John Carl Malone (born March 7, 1941) is an American billionaire businessman, landowner, and philanthropist. He was chief executive officer (CEO) of Tele-Communications Inc. (TCI), a cable and media giant, for twenty-four years from 1973 to 1996. Malone is now chairman and largest voting shareholder of Liberty Media, Liberty Global, and Qurate Retail Group (formerly known as Liberty Interactive), and also owns 7% of Lionsgate and Starz Inc. He was interim CEO of Liberty Media, until succeeded by former Microsoft and Oracle CFO Greg Maffei. By most estimates, Malone is the largest private landowner in the United States, possessing upwards of 2.2 million acres (3,437 square miles), more than twice the size of Rhode Island.

Early life and education
John C. Malone was born on March 7, 1941, in Milford, Connecticut. His father was Daniel L. Malone, an engineer. Malone is of Irish heritage, his family originating in County Cork. Malone is a Catholic.

In 1959, Malone graduated from Hopkins School in New Haven, Connecticut. In 1963, he graduated from Yale University with a bachelor's degree in electrical engineering and economics, where he was a Phi Beta Kappa and National Merit scholar. In 1964, Malone graduated from Johns Hopkins University with a master's degree in industrial management.
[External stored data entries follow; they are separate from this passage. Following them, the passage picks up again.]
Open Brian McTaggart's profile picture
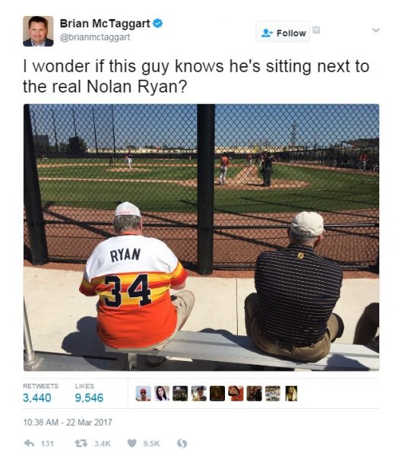The height and width of the screenshot is (456, 399). [x=38, y=31]
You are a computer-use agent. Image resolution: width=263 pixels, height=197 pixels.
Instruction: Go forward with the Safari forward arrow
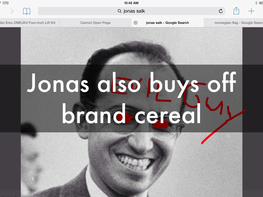12,11
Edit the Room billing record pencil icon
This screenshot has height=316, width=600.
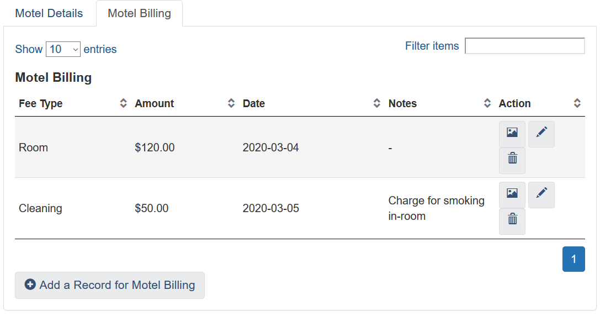coord(541,134)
He received a master's in electrical engineering at an NYU program at Bell Labs in 1965 before receiving his PhD in operations research at Johns Hopkins in 1967.

Business career
In 1963, Malone began his business career at Bell Telephone Laboratories of AT&T, working in economic planning and research and development. In 1968, he joined McKinsey & Company, and in 1970, became group vice president at General Instrument Corporation (GI). He was later president of Jerrold Electronics, a GI subsidiary. For twenty-four years, from 1973 to 1996, Malone served as president and CEO of Tele-Communications Inc. (TCI).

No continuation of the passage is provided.